I am interested in the python port. I modified a bit the Makefile so as to add the correct include directories and I managed to generate biosig.py for python2.6 and numpy. I then ran the test. Although there was no execution error, the results do not seem to be correct (for instance the last line says: "status channel, peak to peak amplitude of sin at 3.000000 Hz: 94.465793 (should be 0.000000)").

Discussion

  • brice

    brice - 2010-07-21
     
  • brice

    brice - 2010-07-21

    Sorry, I posted accidentally before finishing writing...

    I am interested in the python port.
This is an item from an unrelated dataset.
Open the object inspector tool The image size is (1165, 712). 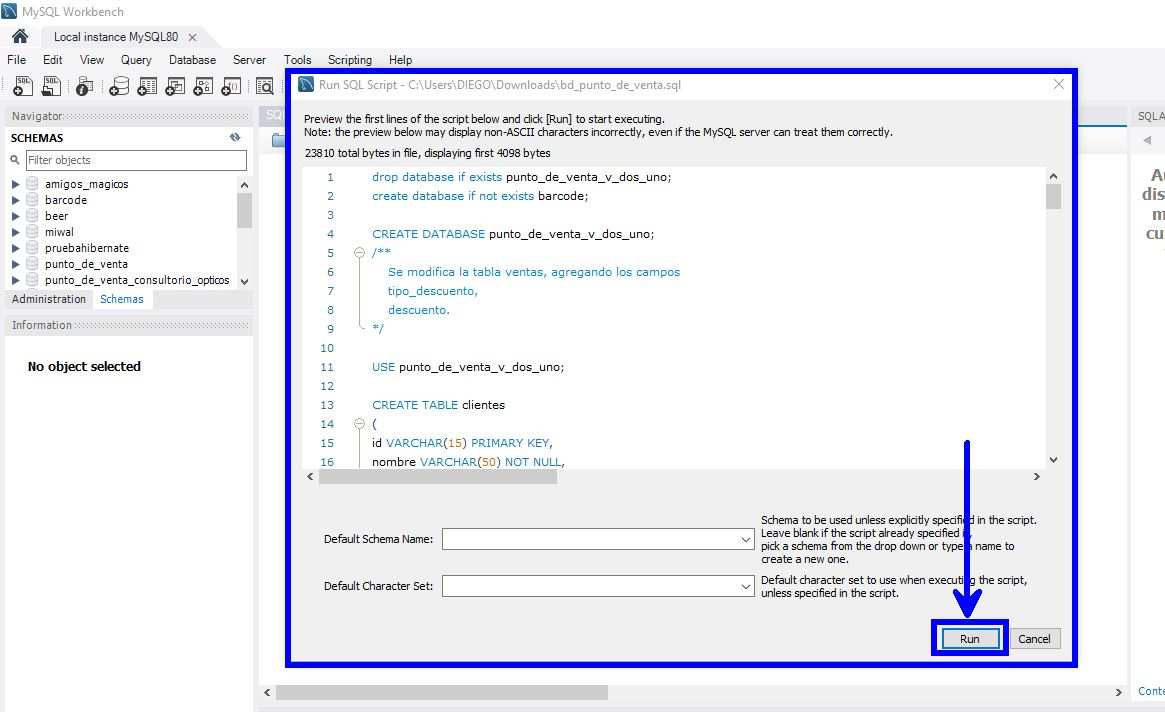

Numeric is not available on my system (debian squeeze). I believe it has now been replaced by numpy and is deprecated... Maybe you should consider upgrading.
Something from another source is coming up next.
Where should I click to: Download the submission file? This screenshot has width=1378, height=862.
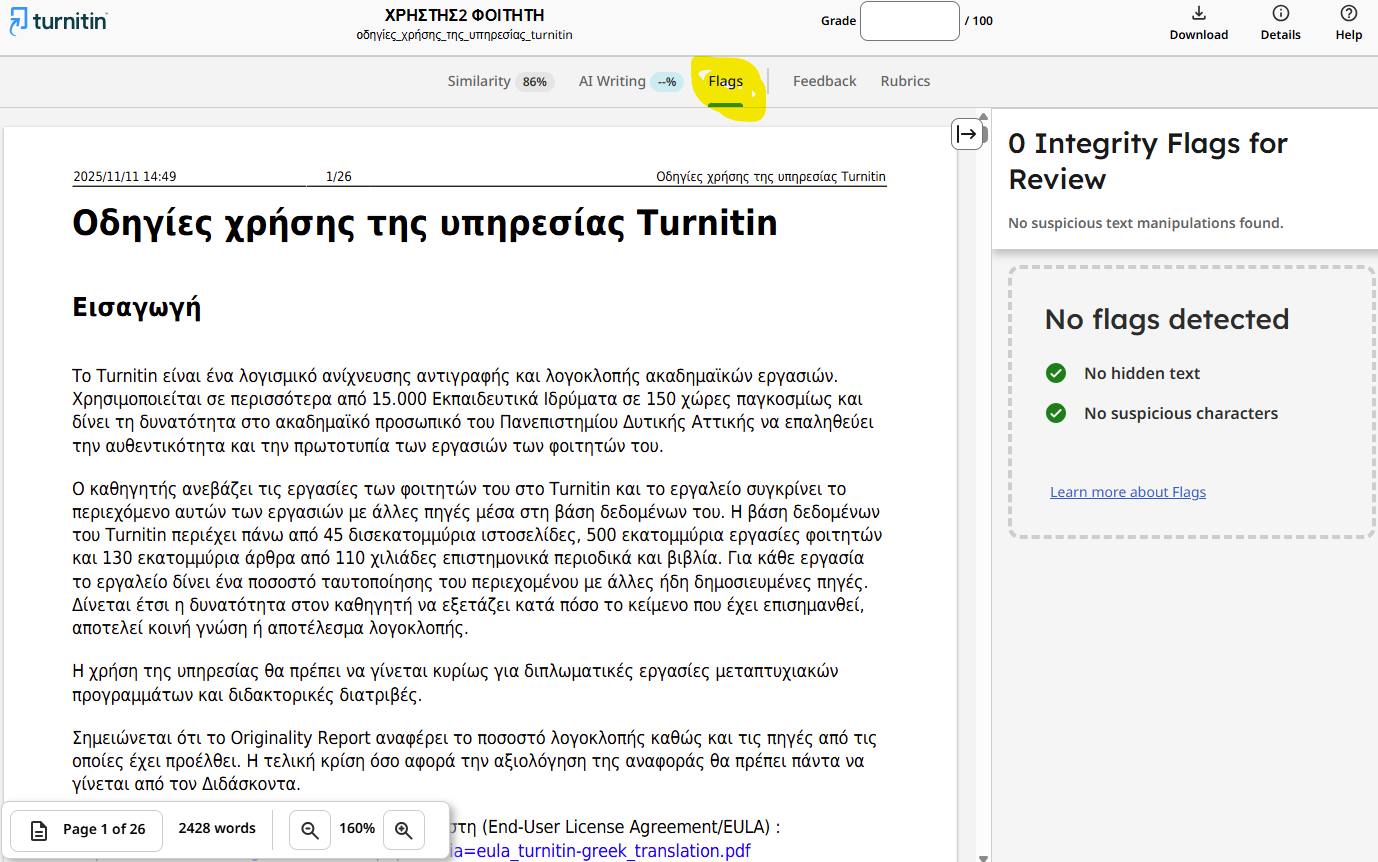[x=1198, y=22]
    I modified a bit the Makefile so as to add the correct include directories and I managed to generate biosig.py for python2.6 and numpy. I then ran the test. Although there was no execution error, the results do not seem to be correct (for instance the last line says: "status channel, peak to peak amplitude of sin at 3.000000 Hz: 94.465793 (should be 0.000000)").

     
  • brice

    brice - 2010-07-21

    I tested biosig.py (using numpy and python2.6). I loaded the Newtest17-256.bdf file with it and compared with data loaded in EEGLAB. they are the same.
    So it seems that the upgrade to numpy only require simple changes in python/swig.i and python/Makefile.
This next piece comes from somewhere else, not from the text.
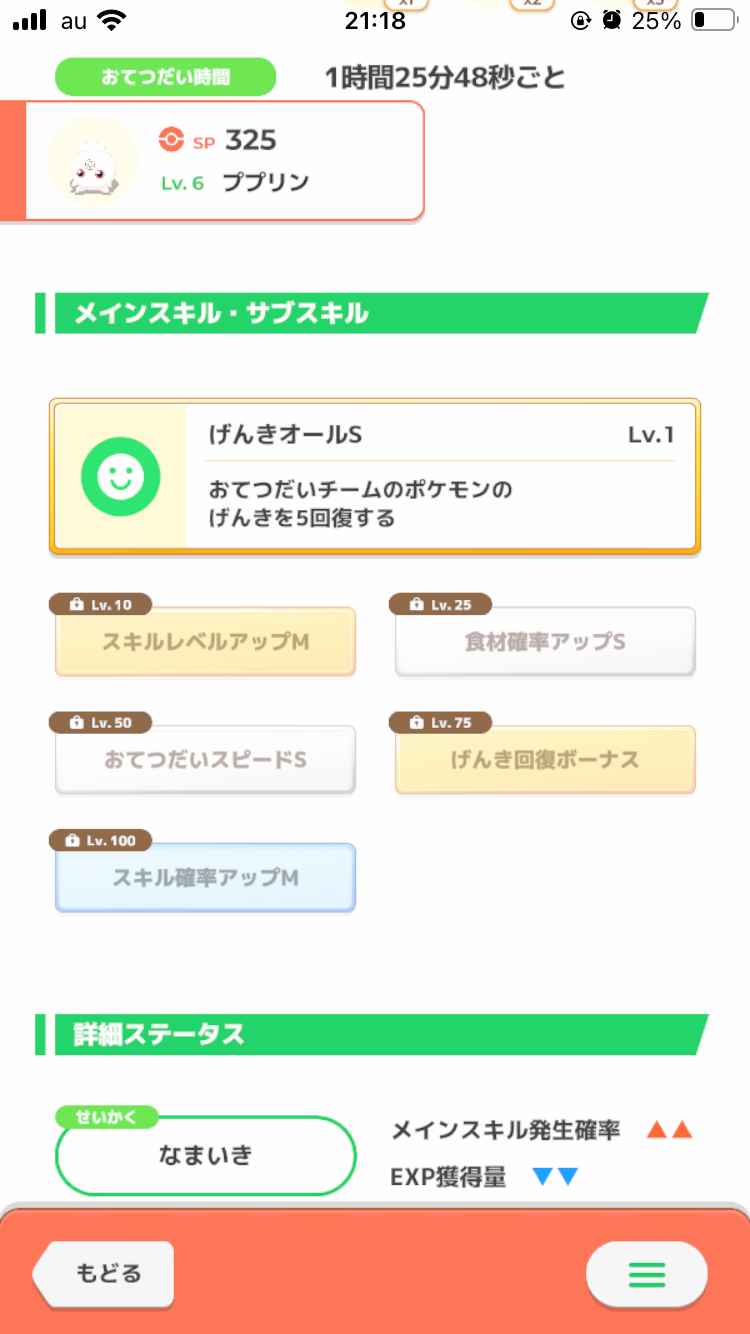Image resolution: width=750 pixels, height=1334 pixels.
Task: Open the green hamburger menu button
Action: tap(646, 1274)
    Some warnings appeared when loading the data:
    >>> data = biosig.sread(0, HDR.NRec, HDR)
    demo.py:1: DeprecationWarning: PyArray_FromDims: use PyArray_SimpleNew.
    ####### Demo for Python interface to BioSig" #####################
    demo.py:1: DeprecationWarning: PyArray_FromDimsAndDataAndDescr: use PyArray_NewFromDescr.
    ####### Demo for Python interface to BioSig" #####################

    Besides that everything seems OK.

     
  • Alois Schloegl

    Alois Schloegl - 2010-07-29

    Thanks for your interest. The message is in fact misleading, the data is correctly loaded.
    As far as I see, the transition from numeric to numpy was done in Dec 2009, and is included in v0.91 and later.

    You mentioned that you had to make some changes in python/swig.i and python/Makefile. Would you mind sharing this changes ?

     
  • brice

    brice - 2010-07-30

    I had to
    - add -I/usr/share/pyshared/numpy/core/include/numpy in the python/Makefile for rules for targets biosig.py and _biosig.so
    - change #include <Numeric/arrayobject.h> into #include <arrayobject.h> in swig.i

     
  • Alois Schloegl

    Alois Schloegl - 2010-08-04
    • status: open --> closed
     
  • Alois Schloegl

    Alois Schloegl - 2010-08-04

    The suggested changes are included. Thanks.